• [DATASET]:
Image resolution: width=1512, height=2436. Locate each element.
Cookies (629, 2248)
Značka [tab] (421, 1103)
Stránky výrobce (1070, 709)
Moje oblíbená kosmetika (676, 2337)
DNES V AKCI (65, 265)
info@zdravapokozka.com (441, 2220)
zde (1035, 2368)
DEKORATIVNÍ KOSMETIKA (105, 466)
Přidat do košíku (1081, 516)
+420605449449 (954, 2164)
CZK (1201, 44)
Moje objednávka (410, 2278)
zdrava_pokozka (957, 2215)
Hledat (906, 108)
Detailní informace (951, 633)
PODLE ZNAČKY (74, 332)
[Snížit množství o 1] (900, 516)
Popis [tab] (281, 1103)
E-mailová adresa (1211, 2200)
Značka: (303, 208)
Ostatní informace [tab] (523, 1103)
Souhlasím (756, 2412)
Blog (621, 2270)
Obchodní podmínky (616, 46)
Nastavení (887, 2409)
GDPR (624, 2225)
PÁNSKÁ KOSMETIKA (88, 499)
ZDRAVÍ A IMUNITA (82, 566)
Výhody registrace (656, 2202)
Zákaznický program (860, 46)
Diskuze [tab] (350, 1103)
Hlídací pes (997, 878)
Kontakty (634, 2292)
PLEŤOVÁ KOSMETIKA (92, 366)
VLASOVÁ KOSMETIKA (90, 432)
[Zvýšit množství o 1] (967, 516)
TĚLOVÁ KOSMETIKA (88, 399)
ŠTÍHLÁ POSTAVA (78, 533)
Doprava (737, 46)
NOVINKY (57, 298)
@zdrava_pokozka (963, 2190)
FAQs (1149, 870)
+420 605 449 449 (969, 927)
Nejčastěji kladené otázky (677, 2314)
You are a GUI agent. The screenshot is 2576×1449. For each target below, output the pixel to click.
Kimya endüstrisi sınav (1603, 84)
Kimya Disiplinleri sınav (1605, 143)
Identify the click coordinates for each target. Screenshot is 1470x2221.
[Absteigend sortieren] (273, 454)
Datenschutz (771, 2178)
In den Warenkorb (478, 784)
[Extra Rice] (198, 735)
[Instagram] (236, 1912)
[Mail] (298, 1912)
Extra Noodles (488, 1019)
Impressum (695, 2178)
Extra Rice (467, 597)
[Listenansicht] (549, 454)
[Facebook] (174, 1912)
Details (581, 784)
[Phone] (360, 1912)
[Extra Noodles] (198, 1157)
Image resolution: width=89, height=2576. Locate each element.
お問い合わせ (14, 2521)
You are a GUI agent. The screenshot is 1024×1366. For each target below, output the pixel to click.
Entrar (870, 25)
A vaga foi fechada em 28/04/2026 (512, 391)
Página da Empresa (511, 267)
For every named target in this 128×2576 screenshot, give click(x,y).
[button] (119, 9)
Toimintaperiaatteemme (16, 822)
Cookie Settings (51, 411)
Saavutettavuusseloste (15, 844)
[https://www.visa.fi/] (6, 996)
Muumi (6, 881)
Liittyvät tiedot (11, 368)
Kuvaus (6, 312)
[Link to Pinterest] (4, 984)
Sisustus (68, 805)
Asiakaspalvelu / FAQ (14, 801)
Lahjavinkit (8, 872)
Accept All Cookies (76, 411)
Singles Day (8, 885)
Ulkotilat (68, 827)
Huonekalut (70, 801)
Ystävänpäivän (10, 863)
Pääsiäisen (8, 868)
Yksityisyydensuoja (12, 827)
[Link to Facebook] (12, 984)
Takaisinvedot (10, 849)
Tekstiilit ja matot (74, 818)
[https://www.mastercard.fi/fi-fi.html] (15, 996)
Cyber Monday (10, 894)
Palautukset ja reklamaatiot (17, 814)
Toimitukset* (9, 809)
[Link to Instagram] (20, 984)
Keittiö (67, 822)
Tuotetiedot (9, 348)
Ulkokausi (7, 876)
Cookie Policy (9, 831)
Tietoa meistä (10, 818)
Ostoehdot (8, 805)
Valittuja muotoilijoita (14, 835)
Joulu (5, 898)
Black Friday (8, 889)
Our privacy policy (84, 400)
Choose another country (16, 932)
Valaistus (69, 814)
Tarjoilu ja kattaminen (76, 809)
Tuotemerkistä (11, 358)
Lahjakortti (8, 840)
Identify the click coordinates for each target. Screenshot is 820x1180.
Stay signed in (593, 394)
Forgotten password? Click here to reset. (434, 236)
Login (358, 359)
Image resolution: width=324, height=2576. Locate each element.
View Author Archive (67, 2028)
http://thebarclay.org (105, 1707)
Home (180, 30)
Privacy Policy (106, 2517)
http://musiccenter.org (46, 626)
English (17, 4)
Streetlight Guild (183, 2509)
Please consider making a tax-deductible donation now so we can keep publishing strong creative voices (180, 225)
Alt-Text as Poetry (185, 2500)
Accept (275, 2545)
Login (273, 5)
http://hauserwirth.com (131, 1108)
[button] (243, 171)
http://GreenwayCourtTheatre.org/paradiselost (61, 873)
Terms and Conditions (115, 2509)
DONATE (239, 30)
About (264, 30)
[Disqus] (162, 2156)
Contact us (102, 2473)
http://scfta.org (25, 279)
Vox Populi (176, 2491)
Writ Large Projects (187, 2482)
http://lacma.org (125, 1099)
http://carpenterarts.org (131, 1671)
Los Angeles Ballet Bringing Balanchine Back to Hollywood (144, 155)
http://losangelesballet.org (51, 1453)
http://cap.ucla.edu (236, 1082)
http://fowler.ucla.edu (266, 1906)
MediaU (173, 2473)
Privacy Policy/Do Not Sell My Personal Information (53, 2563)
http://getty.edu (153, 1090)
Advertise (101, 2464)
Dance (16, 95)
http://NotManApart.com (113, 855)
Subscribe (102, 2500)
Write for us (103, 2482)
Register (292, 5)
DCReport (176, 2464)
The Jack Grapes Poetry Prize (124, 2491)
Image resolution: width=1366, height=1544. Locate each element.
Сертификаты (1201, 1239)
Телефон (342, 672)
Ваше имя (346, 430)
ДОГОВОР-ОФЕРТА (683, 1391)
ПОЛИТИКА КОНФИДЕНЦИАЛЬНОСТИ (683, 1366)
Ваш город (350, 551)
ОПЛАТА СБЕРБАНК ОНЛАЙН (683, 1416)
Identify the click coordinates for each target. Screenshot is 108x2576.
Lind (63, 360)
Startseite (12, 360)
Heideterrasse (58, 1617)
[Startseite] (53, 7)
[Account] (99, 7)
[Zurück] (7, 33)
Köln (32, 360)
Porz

• [DESCRIPTION OF THE TASK]: Copy out the entire listing exactly.

• [WRITTEN SOLUTION]:
Image resolution: width=1512, height=2436. Locate each element.
Cookies (629, 2248)
Značka [tab] (421, 1103)
Stránky výrobce (1070, 709)
Moje oblíbená kosmetika (676, 2337)
DNES V AKCI (65, 265)
info@zdravapokozka.com (441, 2220)
zde (1035, 2368)
DEKORATIVNÍ KOSMETIKA (105, 466)
Přidat do košíku (1081, 516)
+420605449449 (954, 2164)
CZK (1201, 44)
Moje objednávka (410, 2278)
zdrava_pokozka (957, 2215)
Hledat (906, 108)
Detailní informace (951, 633)
PODLE ZNAČKY (74, 332)
[Snížit množství o 1] (900, 516)
Popis [tab] (281, 1103)
E-mailová adresa (1211, 2200)
Značka: (303, 208)
Ostatní informace [tab] (523, 1103)
Souhlasím (756, 2412)
Blog (621, 2270)
Obchodní podmínky (616, 46)
Nastavení (887, 2409)
GDPR (624, 2225)
PÁNSKÁ KOSMETIKA (88, 499)
ZDRAVÍ A IMUNITA (82, 566)
Výhody registrace (656, 2202)
Zákaznický program (860, 46)
Diskuze [tab] (350, 1103)
Hlídací pes (997, 878)
Kontakty (634, 2292)
PLEŤOVÁ KOSMETIKA (92, 366)
VLASOVÁ KOSMETIKA (90, 432)
[Zvýšit množství o 1] (967, 516)
TĚLOVÁ KOSMETIKA (88, 399)
ŠTÍHLÁ POSTAVA (78, 533)
Doprava (737, 46)
NOVINKY (57, 298)
@zdrava_pokozka (963, 2190)
FAQs (1149, 870)
+420 605 449 449 (969, 927)
Nejčastěji kladené otázky (677, 2314)
You are a GUI agent. The screenshot is 2576×1449. For each target below, output the pixel to click.
Kimya endüstrisi sınav (1603, 84)
Kimya Disiplinleri sınav (1605, 143)
Identify the click coordinates for each target. Screenshot is 1470x2221.
[Absteigend sortieren] (273, 454)
Datenschutz (771, 2178)
In den Warenkorb (478, 784)
[Extra Rice] (198, 735)
[Instagram] (236, 1912)
[Mail] (298, 1912)
Extra Noodles (488, 1019)
Impressum (695, 2178)
Extra Rice (467, 597)
[Listenansicht] (549, 454)
[Facebook] (174, 1912)
Details (581, 784)
[Phone] (360, 1912)
[Extra Noodles] (198, 1157)
Image resolution: width=89, height=2576. Locate each element.
お問い合わせ (14, 2521)
You are a GUI agent. The screenshot is 1024×1366. For each target below, output the pixel to click.
Entrar (870, 25)
A vaga foi fechada em 28/04/2026 (512, 391)
Página da Empresa (511, 267)
For every named target in this 128×2576 screenshot, give click(x,y).
[button] (119, 9)
Toimintaperiaatteemme (16, 822)
Cookie Settings (51, 411)
Saavutettavuusseloste (15, 844)
[https://www.visa.fi/] (6, 996)
Muumi (6, 881)
Liittyvät tiedot (11, 368)
Kuvaus (6, 312)
[Link to Pinterest] (4, 984)
Sisustus (68, 805)
Asiakaspalvelu / FAQ (14, 801)
Lahjavinkit (8, 872)
Accept All Cookies (76, 411)
Singles Day (8, 885)
Ulkotilat (68, 827)
Huonekalut (70, 801)
Ystävänpäivän (10, 863)
Pääsiäisen (8, 868)
Yksityisyydensuoja (12, 827)
[Link to Facebook] (12, 984)
Takaisinvedot (10, 849)
Tekstiilit ja matot (74, 818)
[https://www.mastercard.fi/fi-fi.html] (15, 996)
Cyber Monday (10, 894)
Palautukset ja reklamaatiot (17, 814)
Toimitukset* (9, 809)
[Link to Instagram] (20, 984)
Keittiö (67, 822)
Tuotetiedot (9, 348)
Ulkokausi (7, 876)
Cookie Policy (9, 831)
Tietoa meistä (10, 818)
Ostoehdot (8, 805)
Valittuja muotoilijoita (14, 835)
Joulu (5, 898)
Black Friday (8, 889)
Our privacy policy (84, 400)
Choose another country (16, 932)
Valaistus (69, 814)
Tarjoilu ja kattaminen (76, 809)
Tuotemerkistä (11, 358)
Lahjakortti (8, 840)
Identify the click coordinates for each target. Screenshot is 820x1180.
Stay signed in (593, 394)
Forgotten password? Click here to reset. (434, 236)
Login (358, 359)
Image resolution: width=324, height=2576. Locate each element.
View Author Archive (67, 2028)
http://thebarclay.org (105, 1707)
Home (180, 30)
Privacy Policy (106, 2517)
http://musiccenter.org (46, 626)
English (17, 4)
Streetlight Guild (183, 2509)
Please consider making a tax-deductible donation now so we can keep publishing strong creative voices (180, 225)
Alt-Text as Poetry (185, 2500)
Accept (275, 2545)
Login (273, 5)
http://hauserwirth.com (131, 1108)
[button] (243, 171)
http://GreenwayCourtTheatre.org/paradiselost (61, 873)
Terms and Conditions (115, 2509)
DONATE (239, 30)
About (264, 30)
[Disqus] (162, 2156)
Contact us (102, 2473)
http://scfta.org (25, 279)
Vox Populi (176, 2491)
Writ Large Projects (187, 2482)
http://lacma.org (125, 1099)
http://carpenterarts.org (131, 1671)
Los Angeles Ballet Bringing Balanchine Back to Hollywood (144, 155)
http://losangelesballet.org (51, 1453)
http://cap.ucla.edu (236, 1082)
http://fowler.ucla.edu (266, 1906)
MediaU (173, 2473)
Privacy Policy/Do Not Sell My Personal Information (53, 2563)
http://getty.edu (153, 1090)
Advertise (101, 2464)
Dance (16, 95)
http://NotManApart.com (113, 855)
Subscribe (102, 2500)
Write for us (103, 2482)
Register (292, 5)
DCReport (176, 2464)
The Jack Grapes Poetry Prize (124, 2491)
Image resolution: width=1366, height=1544. Locate each element.
Сертификаты (1201, 1239)
Телефон (342, 672)
Ваше имя (346, 430)
ДОГОВОР-ОФЕРТА (683, 1391)
ПОЛИТИКА КОНФИДЕНЦИАЛЬНОСТИ (683, 1366)
Ваш город (350, 551)
ОПЛАТА СБЕРБАНК ОНЛАЙН (683, 1416)
Identify the click coordinates for each target. Screenshot is 108x2576.
Lind (63, 360)
Startseite (12, 360)
Heideterrasse (58, 1617)
[Startseite] (53, 7)
[Account] (99, 7)
[Zurück] (7, 33)
Köln (32, 360)
Porz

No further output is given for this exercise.